What's changed isn't just our climate but our national priorities. By conflating socialism with Joe Stalin, the right succeeded in scaring Americans into thinking their democratically elected government with its elaborate checks and balances was somehow not just hopelessly inefficient at decisionmaking (true) but ruthlessly efficient at destroying freedom.

The Founders would have been appalled. Their own idealism was if anything more quixotic and impractical than the moonshot that Alexandria Ocasio-Cortez invokes when she compares her plan with the can-do America that was still awed by supersonic jets and yet undaunted by the notion of putting a man on the moon. After all, the Founders had just whipped the mightiest military force in history.

Among them, the federalist Alexander Hamilton would be especially pleased to see that his beloved federal government was still powerful enough, 200 years on, to mobilize around a threat to the common good. Hamilton may have been an elitist, but he was also a staunch democrat who believed in fairness and would not have approved of a system as rigged in favor of the rich as the global economy is in 2019.

Historians generally agree that Hamilton would not only have deplored the serial laissez-faire administrations of Presidents Warren G. Harding, Calvin Coolidge and Herbert Hoover in the 1920s, but vigorously applauded FDR's moves to strengthen the banking system that Hamilton himself had invented.

All the Founders would have seen that the current crisis is about preserving U.S. values from the same influences that threatened their new nation — cynicism and greed.

As for land stewardship, Thomas Jefferson adopted regenerative practices at Monticello after learning from his own mistakes as a farmer.
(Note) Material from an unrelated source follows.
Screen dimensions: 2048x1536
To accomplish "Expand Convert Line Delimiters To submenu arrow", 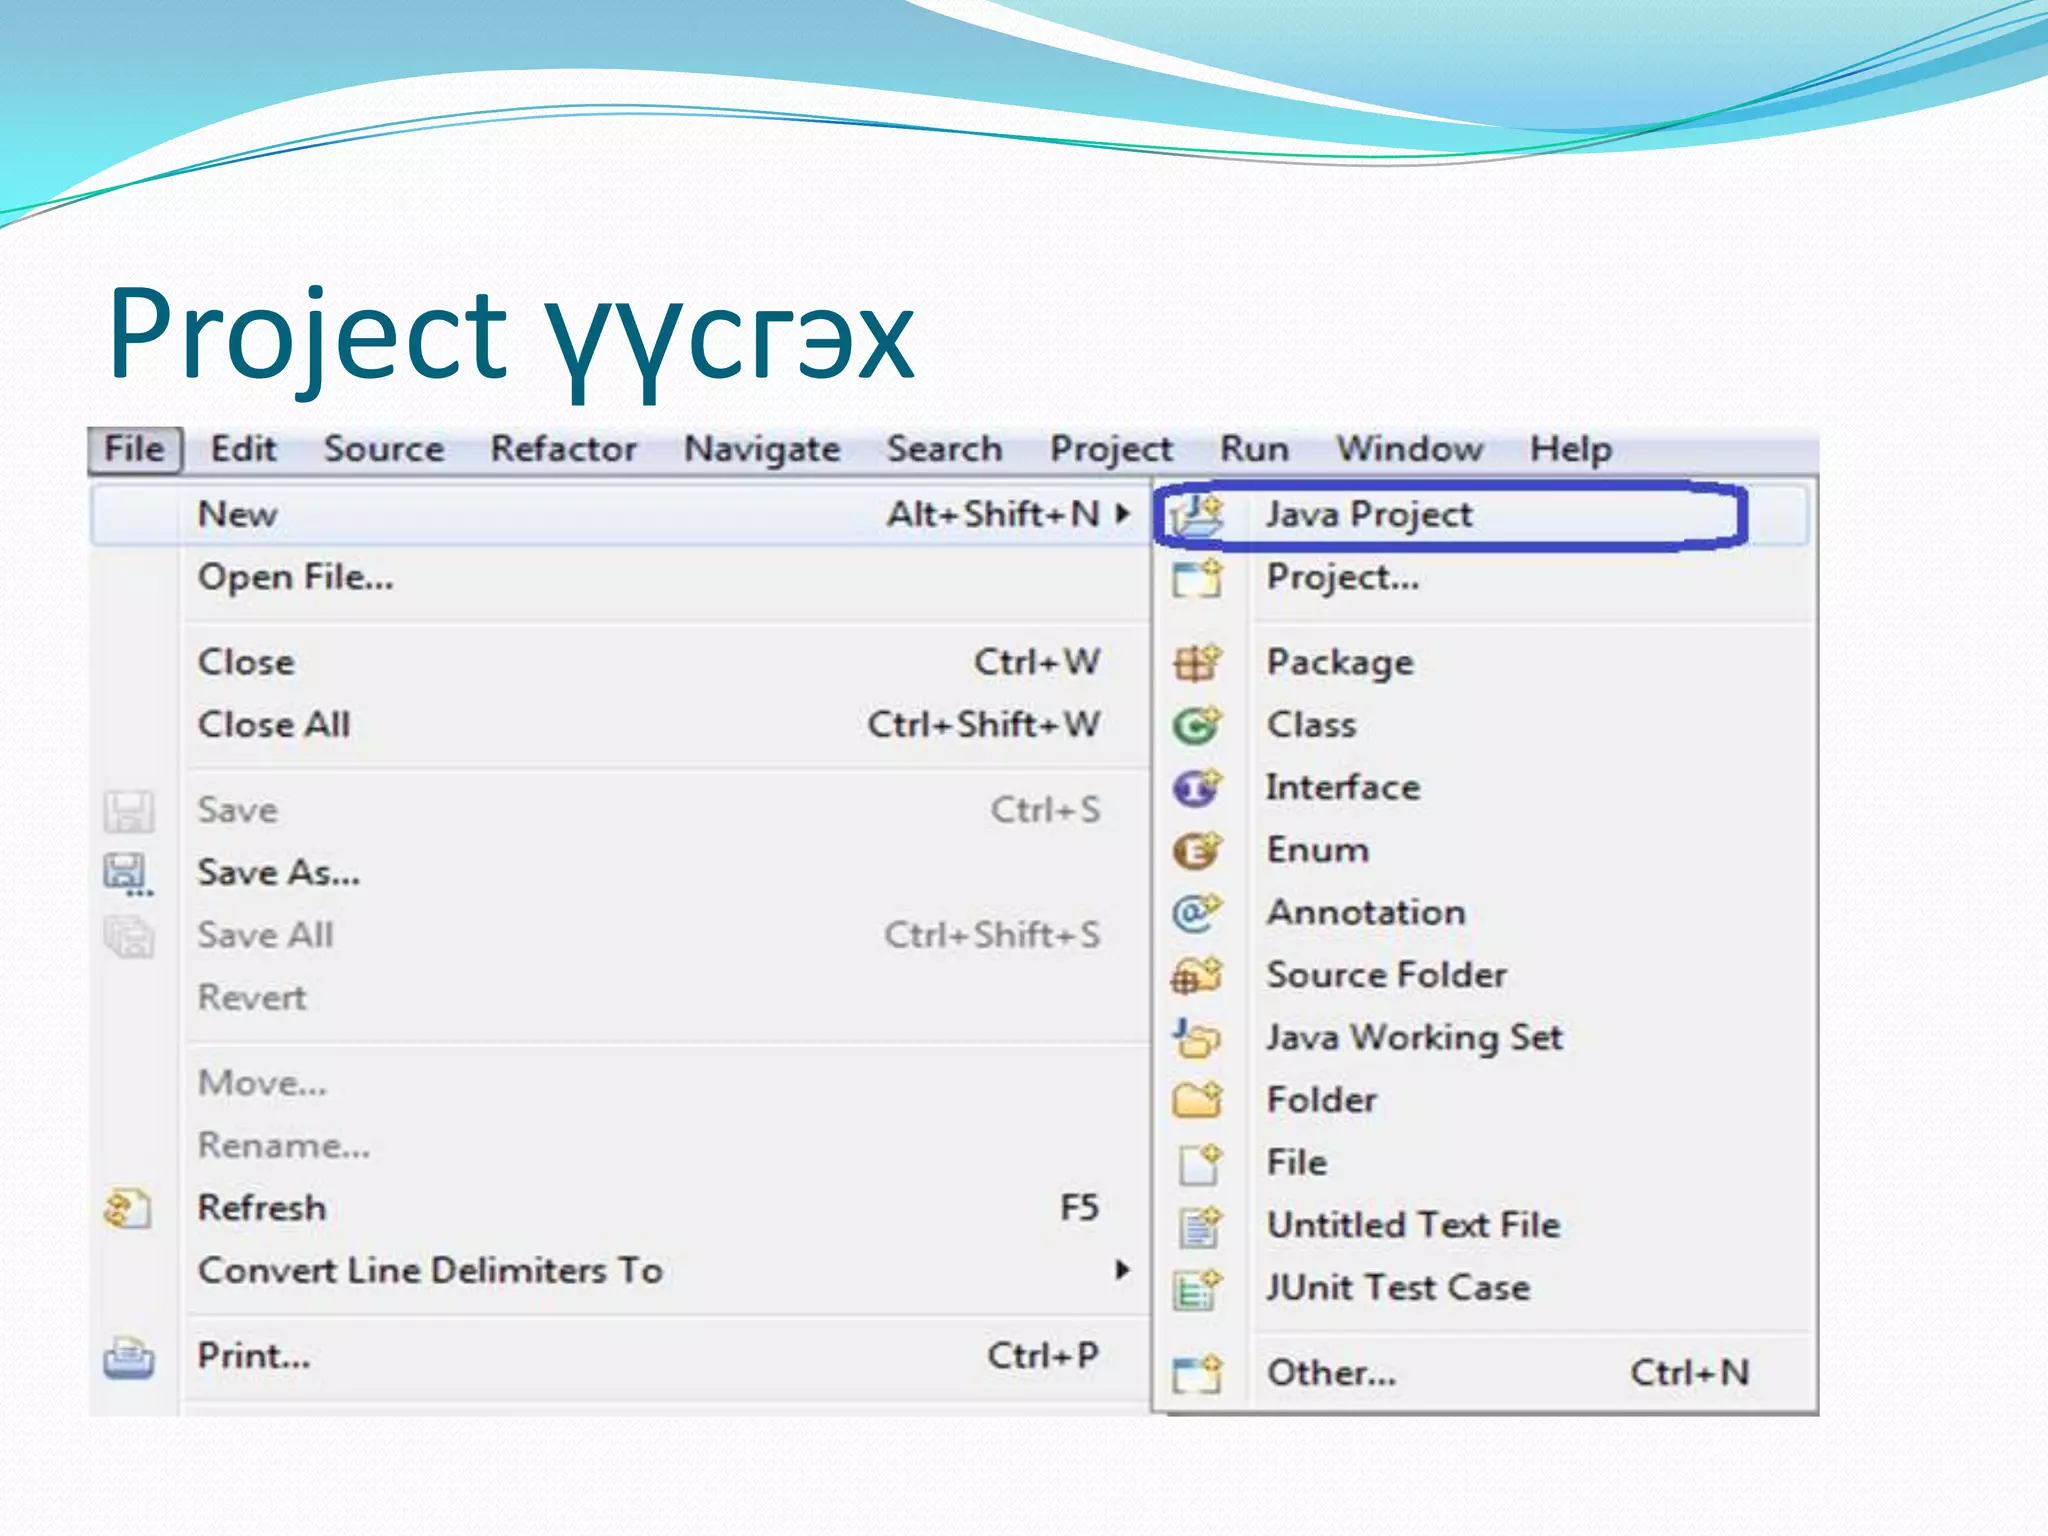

He would have loved FDR's Subsistence Homesteading Act because it helped farmers who had unwittingly exhausted the soil (arguably a minor offense compared to knowingly polluting it with chemicals toxic to soil microbes and other wildlife). The act did what the Green New Deal will do if its vision becomes law: Government subsidies enabled small-scale farmers to learn from their mistakes, adopt more eco-friendly practices and make the Dust Bowl productive again. This turnaround was accomplished long before the "green revolution" forced small-scale farmers off the land.

John Steinbeck's "The Grapes of Wrath" tells how the Okies were demonized by fellow American citizens when they migrated to California in the '30s, reminding us of yet another inconvenient truth about American history and basic human nature. Bigotry can almost always be traced to the survival instinct and its corollary in humans, fear of poverty. It isn't dark skin that causes prejudice but its negative associations.

Fear of poverty is why Hoover brutally dismantled an encampment of mostly white veterans, the Bonus Army, who were only trying to collect back wages for serving in World War I.

Then as now the poor were branded as lazy and shiftless no matter who they were. There is one difference: People were kinder to the Okies and the hobos and the refugees from the Bonus encampment and Hoovervilles because they knew that "there but for the grace of God go I."

They also knew the crisis would pass. They had confidence in FDR. Climate change is different. It is unprecedented in human history. Fear of losing advantage has gripped the elites of both parties. This is why they are loath to surrender power to young idealists.

But those agitating for a Green New Deal have their own truth. They know that the "measured approach" the elites pretend to believe in is in fact a shibboleth. By opposing a risky (to them) fight on all fronts, the elites are simply hedging their bets. They have built up defenses against any ideology other than dog-eat-dog. And now, they are willing to sacrifice not just the common good but a sizable portion, perhaps the majority, of their fellow human beings.

This is the greatest unfairness of all. Unless the Green New Deal is embraced, only the rich will have the means to place a bet. Ordinary working Americans must win this fight. It's not about the survival of the species, as the elites would have us believe (though they know otherwise: Homo sapiens is as resilient as the cockroach). It's about who will survive … and why they will survive … and how that story will be told for generations to come.